I’m an emotional woman.  I am also a woman who finds connections with just about everything, and with that I become that much more attached or enchanted.  This can sometimes be to a fault, and there is a balance that has to be kept.  I’ve got a big heart for Beauty, but it’s not earthly beauty that moves me to my core.  It’s the Beauty that is sometimes hidden in the dark moments in our lives.  It’s the Beauty that has been new, and is now old.  Beauty that comes from God our Creator; and He lets me see, and I become connected and He gives me a heart to admire and I hide its treasure in my eyes. 

I am blessed because my God is The Great I AM.  He is Able, and He never stopped pursuing me when I continued to run from Him.  In my pain and in my suffering…His Beauty comforted me.  He never left me.  When I could not feel His Joy in my heart, I could see His Love through the sun-lit leaves and feel His Presence in the wind. When I felt like I had no tears left to cry, I felt His heartache in the rain.  

He never left me.  He taught me to Trust again, and at times I have forgotten how…He lets me remember. 

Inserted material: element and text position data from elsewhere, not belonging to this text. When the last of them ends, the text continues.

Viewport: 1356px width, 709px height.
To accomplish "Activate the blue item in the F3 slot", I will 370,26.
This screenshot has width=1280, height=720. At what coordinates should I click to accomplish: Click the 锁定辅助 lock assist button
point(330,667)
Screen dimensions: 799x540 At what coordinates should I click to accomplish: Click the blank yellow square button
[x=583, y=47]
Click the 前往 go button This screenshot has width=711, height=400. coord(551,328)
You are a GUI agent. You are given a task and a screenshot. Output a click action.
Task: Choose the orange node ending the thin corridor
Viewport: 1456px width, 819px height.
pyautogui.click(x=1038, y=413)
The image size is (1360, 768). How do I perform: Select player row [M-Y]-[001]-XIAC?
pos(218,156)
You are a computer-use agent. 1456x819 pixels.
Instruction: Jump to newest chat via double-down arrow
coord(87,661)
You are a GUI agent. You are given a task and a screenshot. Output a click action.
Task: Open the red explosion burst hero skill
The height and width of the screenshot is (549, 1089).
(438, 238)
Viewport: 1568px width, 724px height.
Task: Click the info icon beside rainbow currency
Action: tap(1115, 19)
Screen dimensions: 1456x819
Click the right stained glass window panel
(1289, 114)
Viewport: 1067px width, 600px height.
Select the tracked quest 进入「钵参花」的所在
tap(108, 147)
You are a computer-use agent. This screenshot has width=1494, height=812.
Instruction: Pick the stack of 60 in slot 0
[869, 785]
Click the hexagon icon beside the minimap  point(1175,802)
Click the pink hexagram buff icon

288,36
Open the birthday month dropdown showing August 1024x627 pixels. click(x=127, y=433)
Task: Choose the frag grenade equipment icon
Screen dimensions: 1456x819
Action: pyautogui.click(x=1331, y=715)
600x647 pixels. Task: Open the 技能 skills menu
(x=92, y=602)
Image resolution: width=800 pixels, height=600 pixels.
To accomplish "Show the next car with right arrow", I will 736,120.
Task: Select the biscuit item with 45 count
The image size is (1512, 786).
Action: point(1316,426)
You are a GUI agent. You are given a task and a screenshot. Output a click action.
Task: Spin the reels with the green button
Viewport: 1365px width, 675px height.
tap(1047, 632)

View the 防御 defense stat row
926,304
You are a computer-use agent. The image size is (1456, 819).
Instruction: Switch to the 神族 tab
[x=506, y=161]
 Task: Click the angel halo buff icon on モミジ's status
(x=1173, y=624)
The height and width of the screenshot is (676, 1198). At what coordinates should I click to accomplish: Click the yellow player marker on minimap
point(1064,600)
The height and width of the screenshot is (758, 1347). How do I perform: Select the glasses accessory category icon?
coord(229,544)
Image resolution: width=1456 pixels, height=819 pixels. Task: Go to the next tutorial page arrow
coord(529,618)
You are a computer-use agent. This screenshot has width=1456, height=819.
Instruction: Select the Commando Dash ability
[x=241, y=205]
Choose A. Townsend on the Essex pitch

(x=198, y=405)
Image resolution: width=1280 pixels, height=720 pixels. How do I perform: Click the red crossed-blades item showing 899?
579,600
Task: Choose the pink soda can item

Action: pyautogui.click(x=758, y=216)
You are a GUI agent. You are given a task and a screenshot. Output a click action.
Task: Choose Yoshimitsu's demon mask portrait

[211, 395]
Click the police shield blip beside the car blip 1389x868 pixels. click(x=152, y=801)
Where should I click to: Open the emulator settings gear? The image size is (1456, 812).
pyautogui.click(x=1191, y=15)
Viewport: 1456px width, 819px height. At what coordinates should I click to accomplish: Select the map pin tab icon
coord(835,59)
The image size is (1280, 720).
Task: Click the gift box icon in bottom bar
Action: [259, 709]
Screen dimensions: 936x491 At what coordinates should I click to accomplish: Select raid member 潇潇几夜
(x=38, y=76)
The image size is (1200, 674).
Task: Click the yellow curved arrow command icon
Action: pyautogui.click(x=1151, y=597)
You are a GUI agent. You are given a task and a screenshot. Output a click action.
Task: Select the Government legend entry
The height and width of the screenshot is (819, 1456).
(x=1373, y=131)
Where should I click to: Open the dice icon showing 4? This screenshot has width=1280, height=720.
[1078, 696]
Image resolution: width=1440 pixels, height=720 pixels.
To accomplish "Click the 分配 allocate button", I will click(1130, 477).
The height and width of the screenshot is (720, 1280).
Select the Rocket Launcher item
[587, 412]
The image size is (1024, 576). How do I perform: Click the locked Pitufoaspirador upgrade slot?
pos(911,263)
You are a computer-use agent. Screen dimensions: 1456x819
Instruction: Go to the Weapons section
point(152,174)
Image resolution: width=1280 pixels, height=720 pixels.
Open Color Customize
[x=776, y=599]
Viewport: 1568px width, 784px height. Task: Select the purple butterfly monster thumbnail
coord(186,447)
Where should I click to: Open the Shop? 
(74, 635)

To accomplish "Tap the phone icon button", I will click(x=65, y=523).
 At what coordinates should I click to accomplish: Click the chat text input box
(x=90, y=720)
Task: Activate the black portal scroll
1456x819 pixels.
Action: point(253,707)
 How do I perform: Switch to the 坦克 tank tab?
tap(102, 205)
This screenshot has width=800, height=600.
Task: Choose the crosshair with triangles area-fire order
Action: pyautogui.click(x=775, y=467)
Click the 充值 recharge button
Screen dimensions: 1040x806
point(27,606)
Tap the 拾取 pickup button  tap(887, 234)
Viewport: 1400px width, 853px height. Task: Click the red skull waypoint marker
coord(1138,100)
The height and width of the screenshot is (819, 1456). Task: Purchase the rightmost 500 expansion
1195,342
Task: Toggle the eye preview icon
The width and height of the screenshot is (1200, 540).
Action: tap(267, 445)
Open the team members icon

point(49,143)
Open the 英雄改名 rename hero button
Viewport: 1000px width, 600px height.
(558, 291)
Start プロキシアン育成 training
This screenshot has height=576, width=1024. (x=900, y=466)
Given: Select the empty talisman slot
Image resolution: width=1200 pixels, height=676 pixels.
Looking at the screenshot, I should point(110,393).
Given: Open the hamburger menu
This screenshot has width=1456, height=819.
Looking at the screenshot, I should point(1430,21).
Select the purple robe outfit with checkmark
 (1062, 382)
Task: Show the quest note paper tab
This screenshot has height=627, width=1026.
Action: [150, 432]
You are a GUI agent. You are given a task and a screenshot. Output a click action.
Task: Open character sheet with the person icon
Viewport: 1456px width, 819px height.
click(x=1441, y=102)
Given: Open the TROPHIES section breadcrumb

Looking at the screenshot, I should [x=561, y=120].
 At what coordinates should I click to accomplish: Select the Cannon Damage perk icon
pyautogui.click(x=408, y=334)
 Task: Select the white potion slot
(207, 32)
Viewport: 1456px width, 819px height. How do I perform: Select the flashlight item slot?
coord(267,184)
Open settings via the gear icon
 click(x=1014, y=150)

Photo Credit: Willow Lane Photography

"We praise Thee, Oh God!  For Thy Spirit of light, who hath shown us our Savior, And scattered our night.  Hallelujah!  Thine the glory.  Hallelujah! Amen.  Hallelujah!  Thine the glory.  Revive us again.  All glory and praise, To the God of all grace, Who hast brought us, and sought us, And guided our ways.  Hallelujah!  Thine the glory.  Hallelujah!  Amen.  Hallelujah!  Thine the glory.  Revive us again."